::: AVAILABLE DATA :::

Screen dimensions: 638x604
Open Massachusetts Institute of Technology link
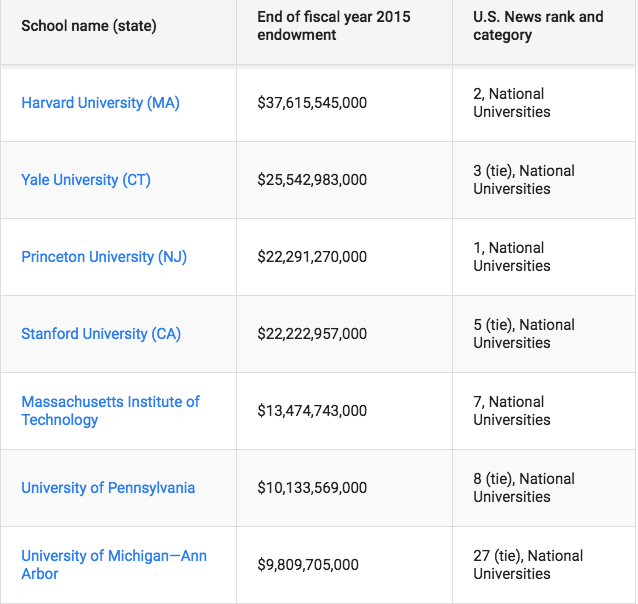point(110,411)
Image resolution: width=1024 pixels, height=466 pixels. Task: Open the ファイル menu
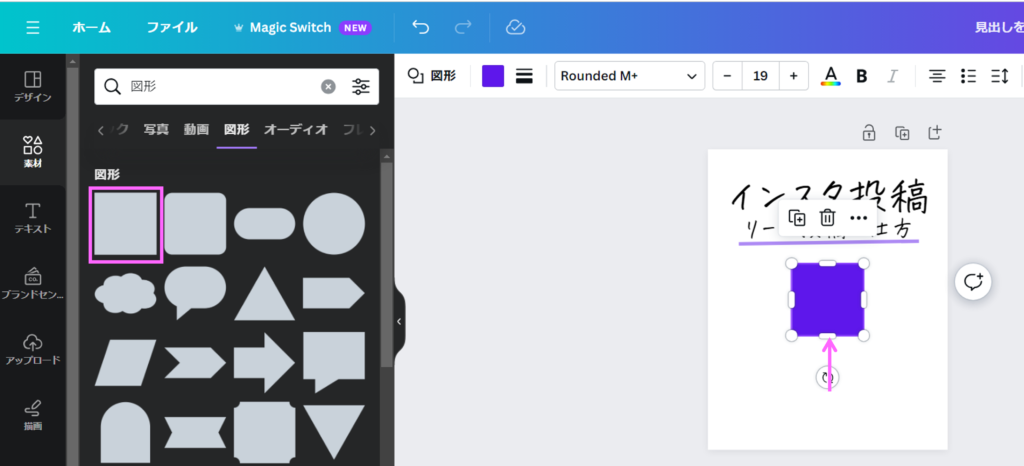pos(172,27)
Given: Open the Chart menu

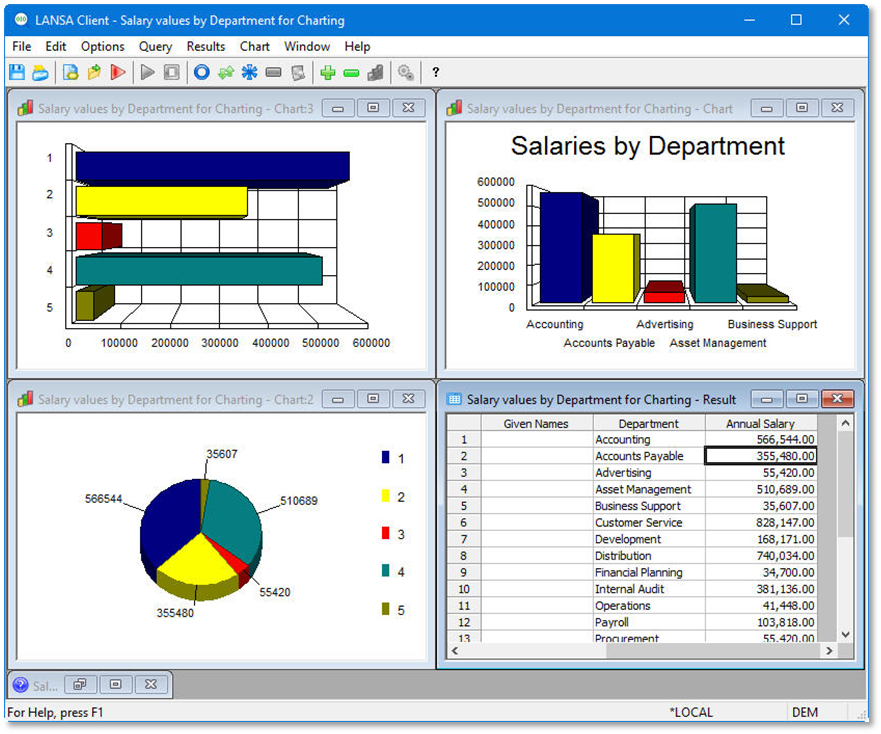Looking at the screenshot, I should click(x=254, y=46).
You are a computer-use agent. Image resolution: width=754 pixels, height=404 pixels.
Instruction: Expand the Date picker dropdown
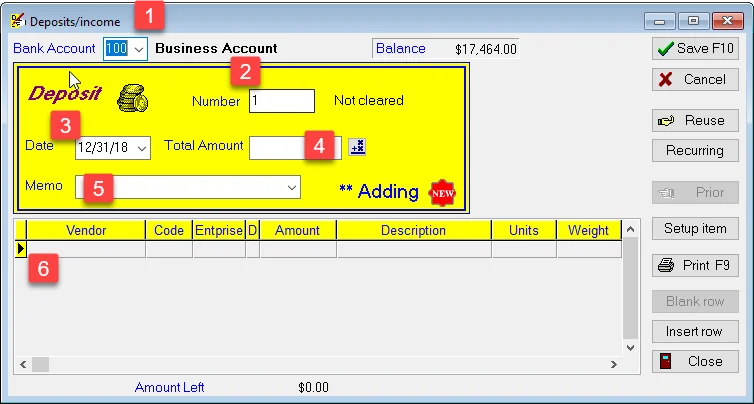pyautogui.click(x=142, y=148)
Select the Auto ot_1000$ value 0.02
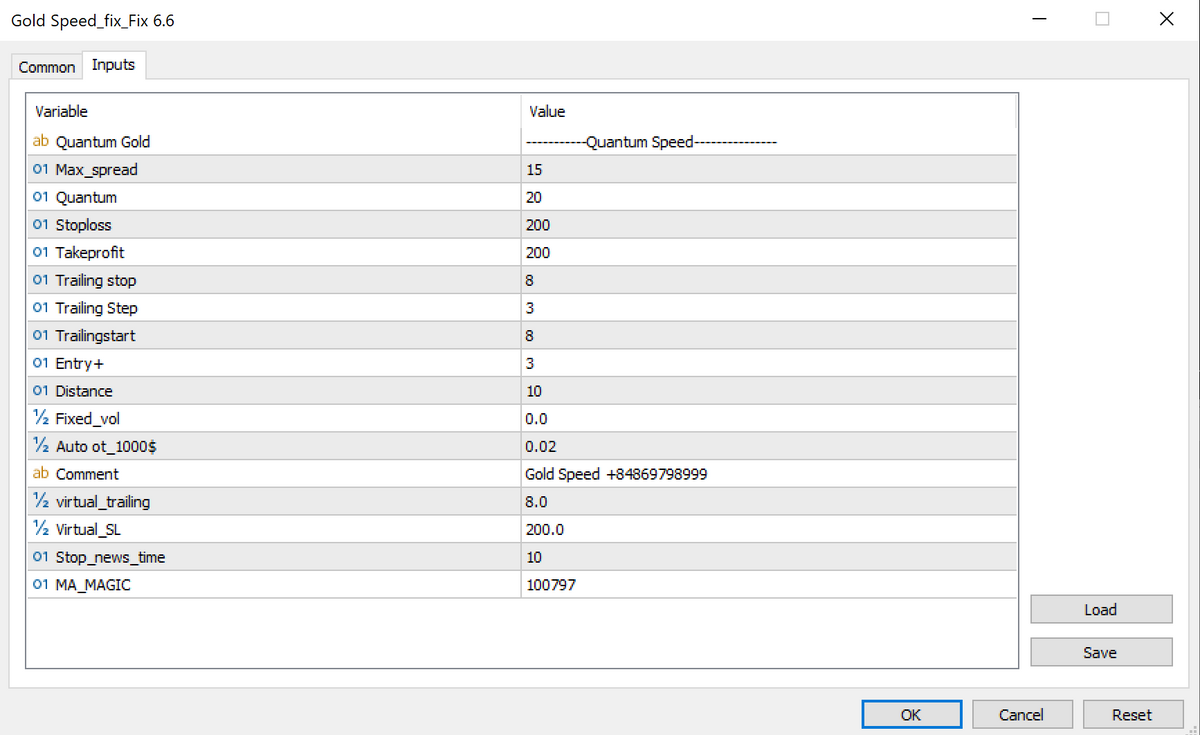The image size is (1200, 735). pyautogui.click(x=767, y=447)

:::

Leave out the pictures; repeat the data exactly.

Screen dimensions: 638x604
Open Massachusetts Institute of Technology link
point(110,411)
Image resolution: width=1024 pixels, height=466 pixels. Task: Open the ファイル menu
pos(172,27)
Given: Open the Chart menu

Looking at the screenshot, I should click(x=254, y=46).
You are a computer-use agent. Image resolution: width=754 pixels, height=404 pixels.
Instruction: Expand the Date picker dropdown
pyautogui.click(x=142, y=148)
Select the Auto ot_1000$ value 0.02
The image size is (1200, 735). pyautogui.click(x=767, y=447)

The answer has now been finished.